Bernard d'Arbères (1566, Arbère, Duchy of Savoy – July 1606, Paris), also known as Bernard de Bluet d'Arbères and by the self-styled title Count of Permission, was a domestic servant and court jester to Charles Emmanuel I, Duke of Savoy. Later in life, he claimed to receive divine visions and became known in Paris as a visionary and seer.

Though illiterate, Bluet dictated a large number of mystical writings. He later sought, without success, to enter the service of Henry IV of France, and died impoverished during a plague outbreak in 1606.

== Biography ==
de Bluet was born in 1566 to a poor peasant family in the village of Arbère, Savoy (now part of Divonne-les-Bains in the department of Ain, near the Swiss border). de Bluet worked as a shepherd from an early age and left home at the age of nine to become a wheelwright, later finding employment assembling artillery equipment at a fort in Rumilly.

Of Protestant origin, de Bluet later converted to Catholicism and lived as a hermit for some fifteen years, at times traveling with a small mobile chapel. After his conversion he came to the attention of Charles Emmanuel I, Duke of Savoy, who dressed him as a prince and employed him as both servant and jester. In his writings, de Bluet described the humiliations he endured at court, including being forced to preach from a tree that was then cut down during his sermon.
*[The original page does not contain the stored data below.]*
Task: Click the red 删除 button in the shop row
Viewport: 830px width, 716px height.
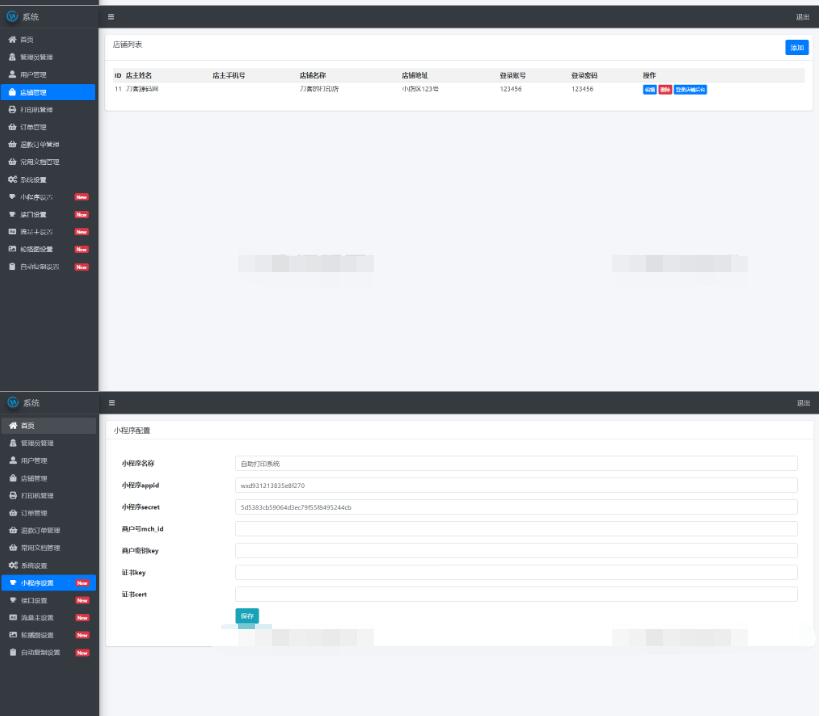Action: pos(665,90)
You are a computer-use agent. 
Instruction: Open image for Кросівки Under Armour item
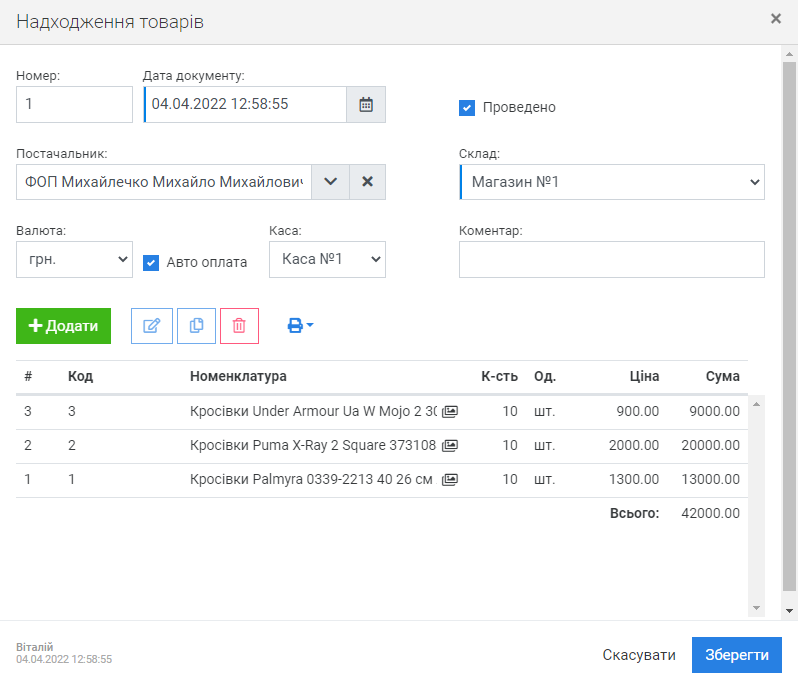450,411
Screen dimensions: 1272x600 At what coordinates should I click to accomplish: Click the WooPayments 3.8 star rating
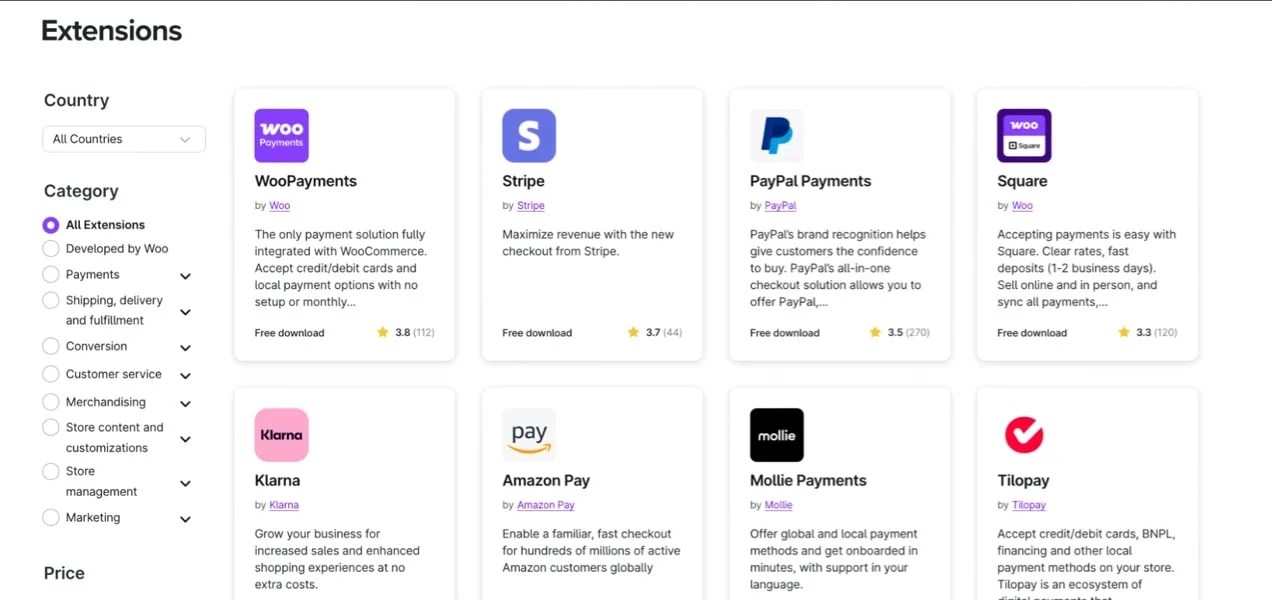pyautogui.click(x=405, y=333)
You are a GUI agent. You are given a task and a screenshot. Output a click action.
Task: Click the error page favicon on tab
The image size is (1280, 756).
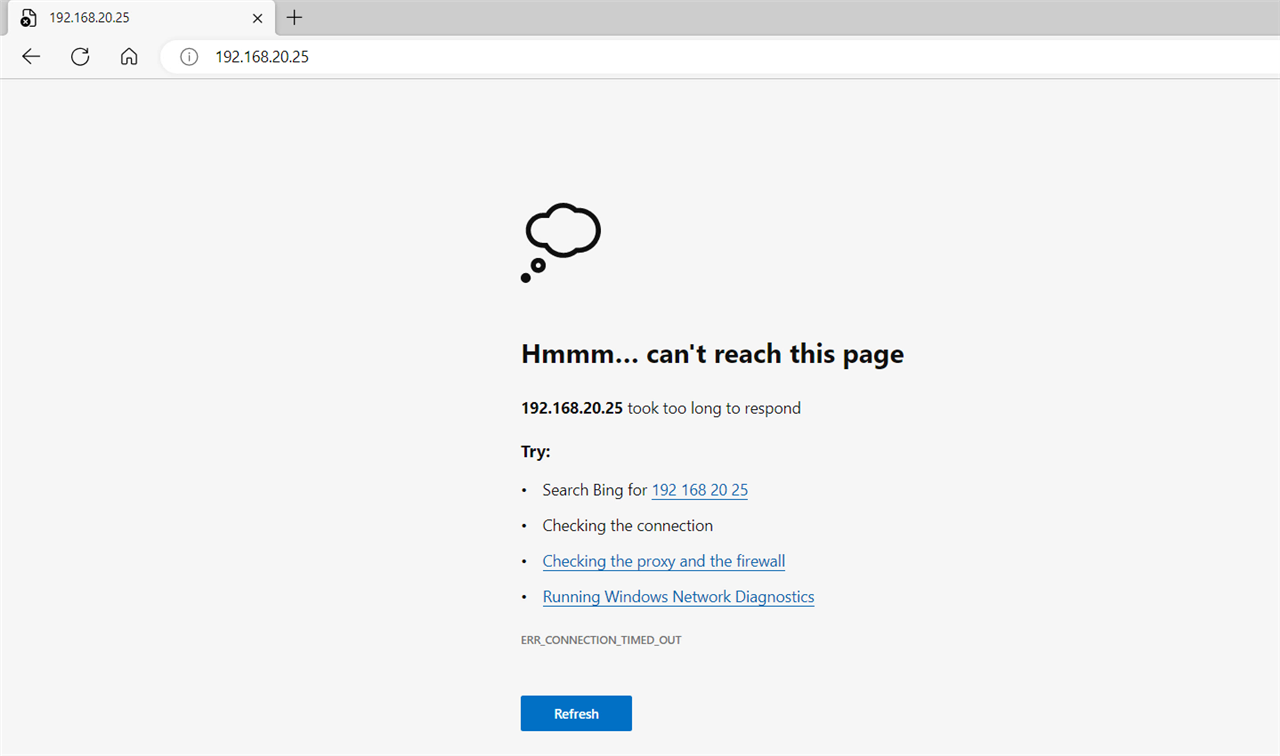click(28, 18)
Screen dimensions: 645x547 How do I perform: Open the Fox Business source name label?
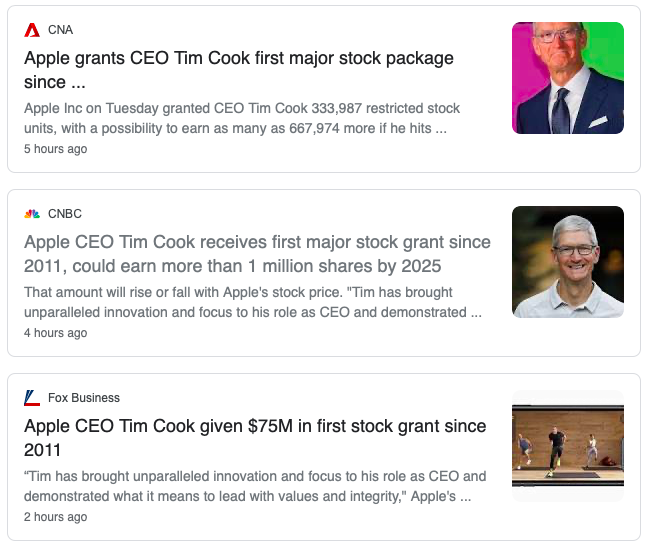84,398
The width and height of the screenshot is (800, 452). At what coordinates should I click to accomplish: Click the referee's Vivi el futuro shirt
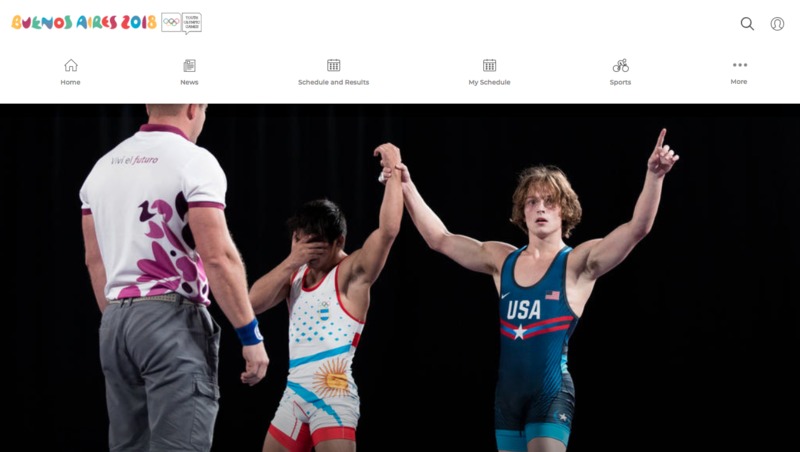153,214
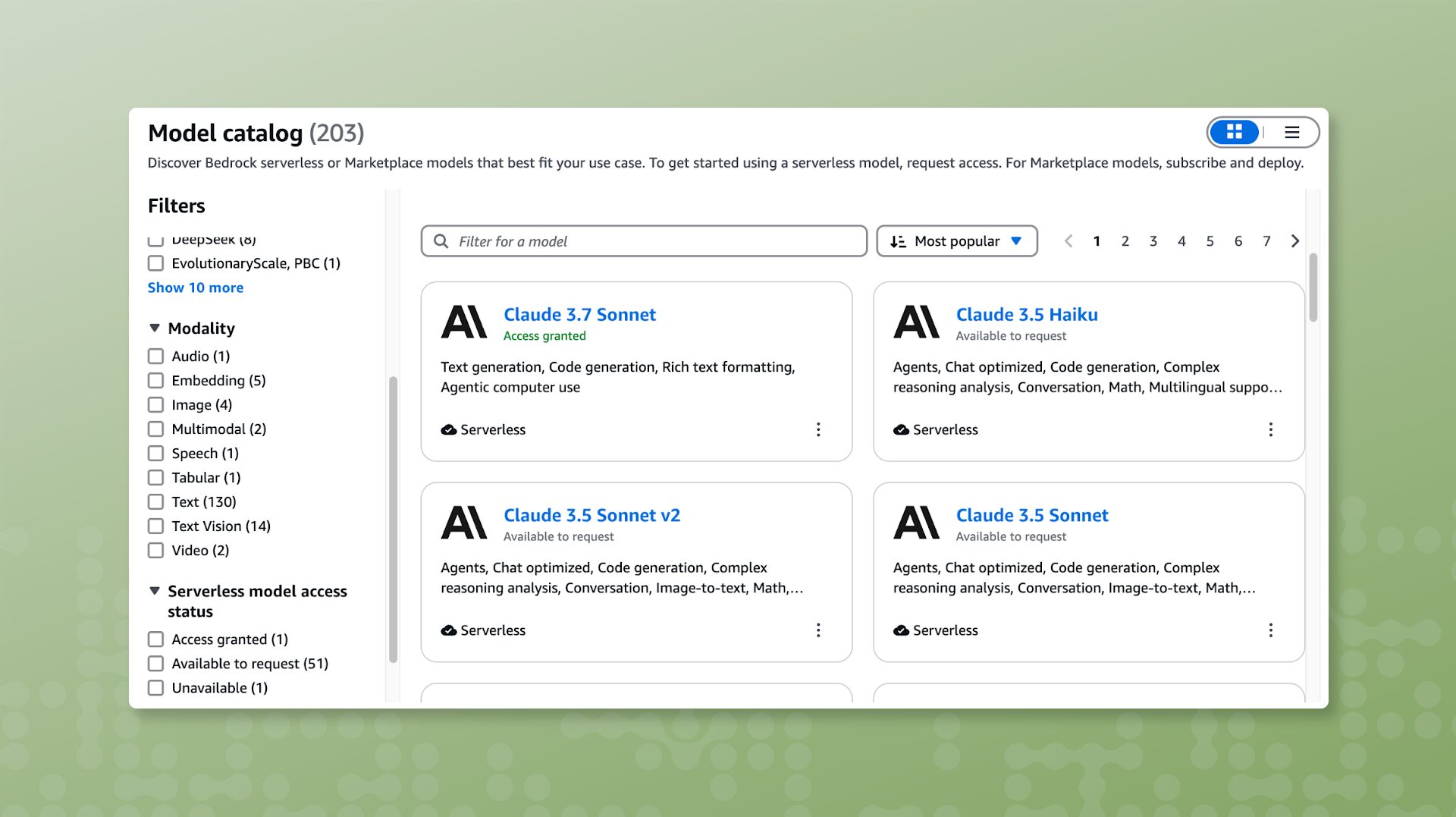Jump to page 7 in pagination

pyautogui.click(x=1266, y=241)
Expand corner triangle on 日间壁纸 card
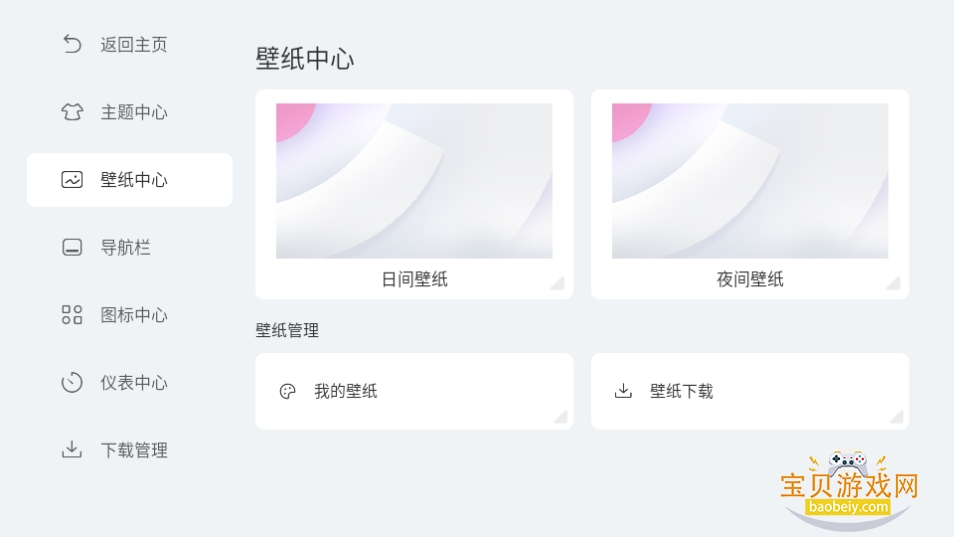Viewport: 954px width, 537px height. point(559,283)
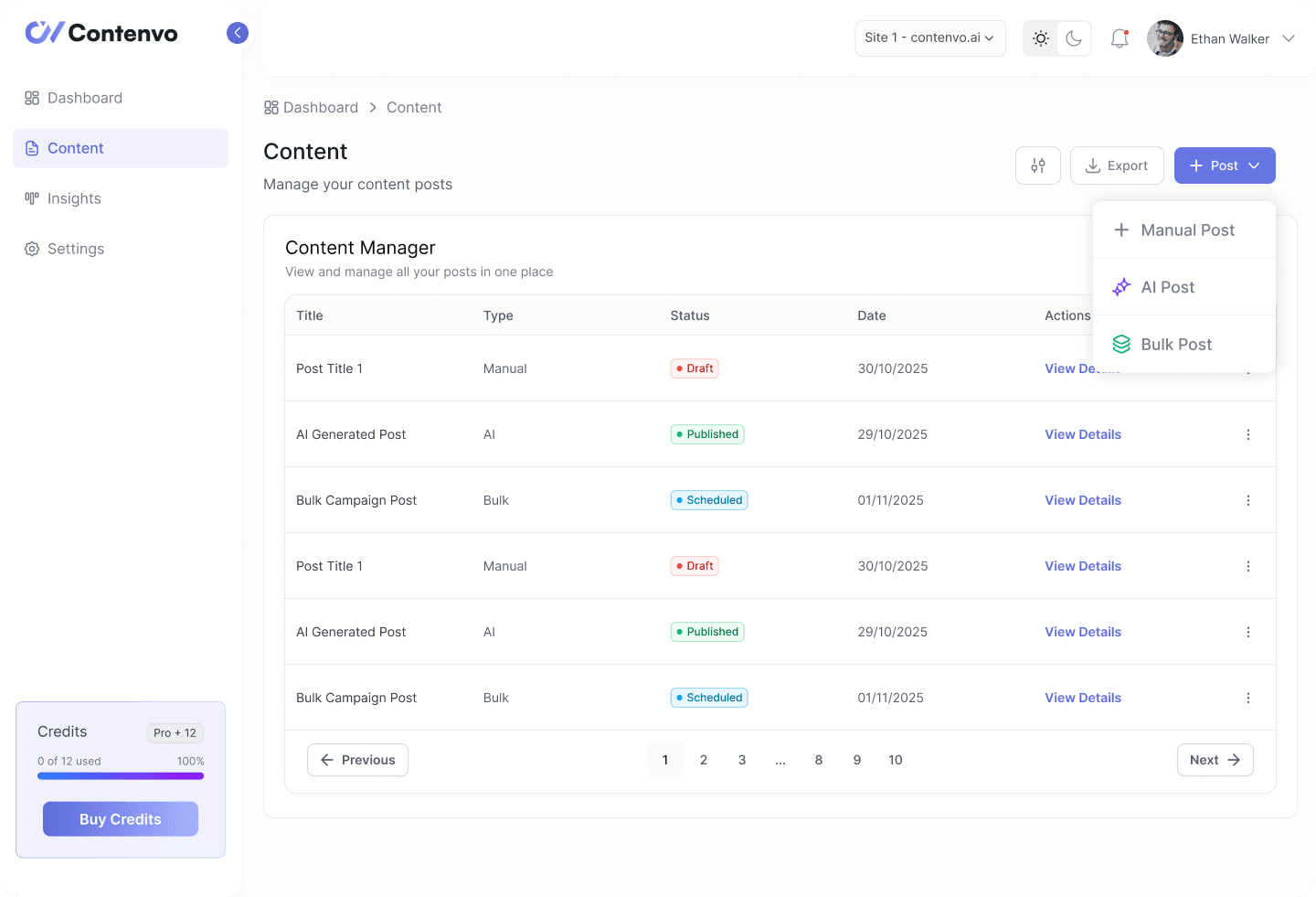Image resolution: width=1316 pixels, height=897 pixels.
Task: Open the Content section in sidebar
Action: pos(75,147)
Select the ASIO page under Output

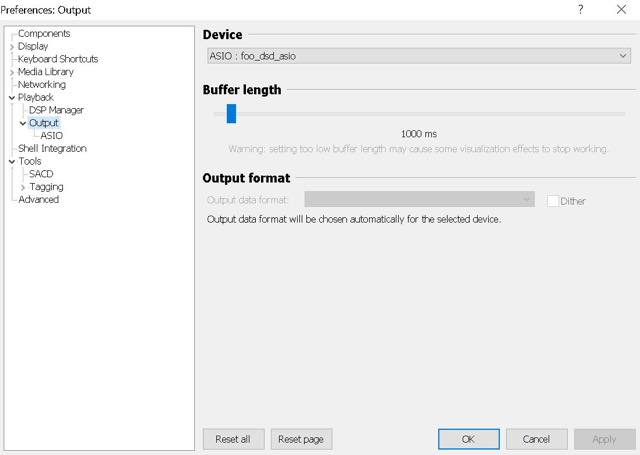click(x=52, y=135)
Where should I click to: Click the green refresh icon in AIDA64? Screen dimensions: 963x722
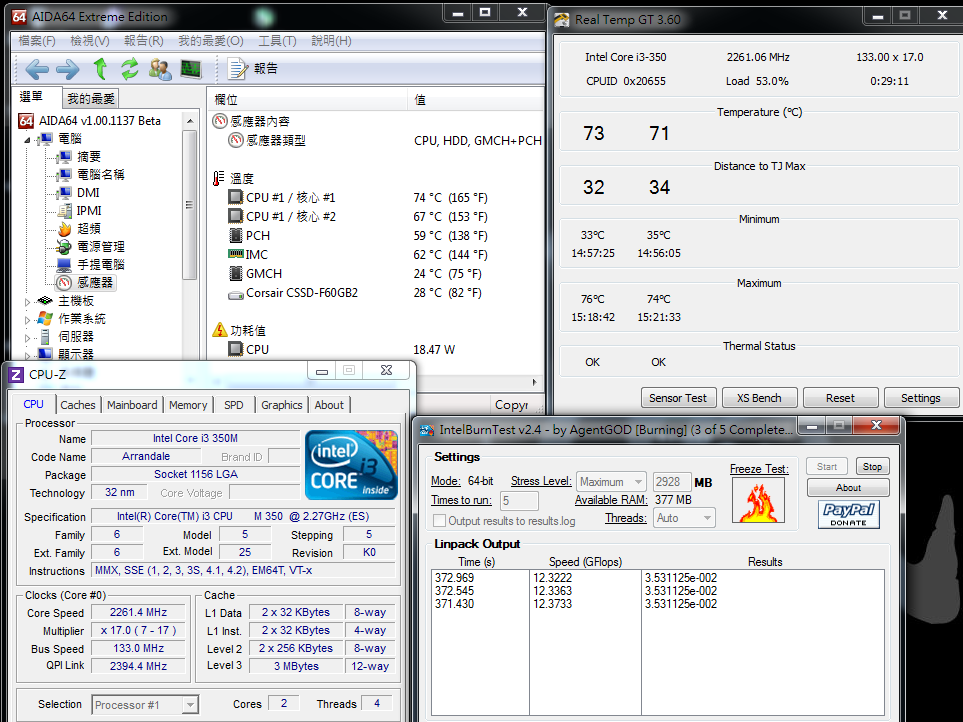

In September 1599, de Bluet accompanied the Duke of Savoy to Paris for peace negotiations with King Henry IV of France. He remained in the city, styling himself as a prophet and adopting the fanciful title "Count of Permission", possibly a play on words inspired by the "Promised Land" (terre de promission). He is believed to have acted as an informant for Henry IV, whom he nicknamed "Theodosius" after the Roman emperor. He lived in Paris for seven years, supported by alms given to him by the nobility, who considered him a buffoon.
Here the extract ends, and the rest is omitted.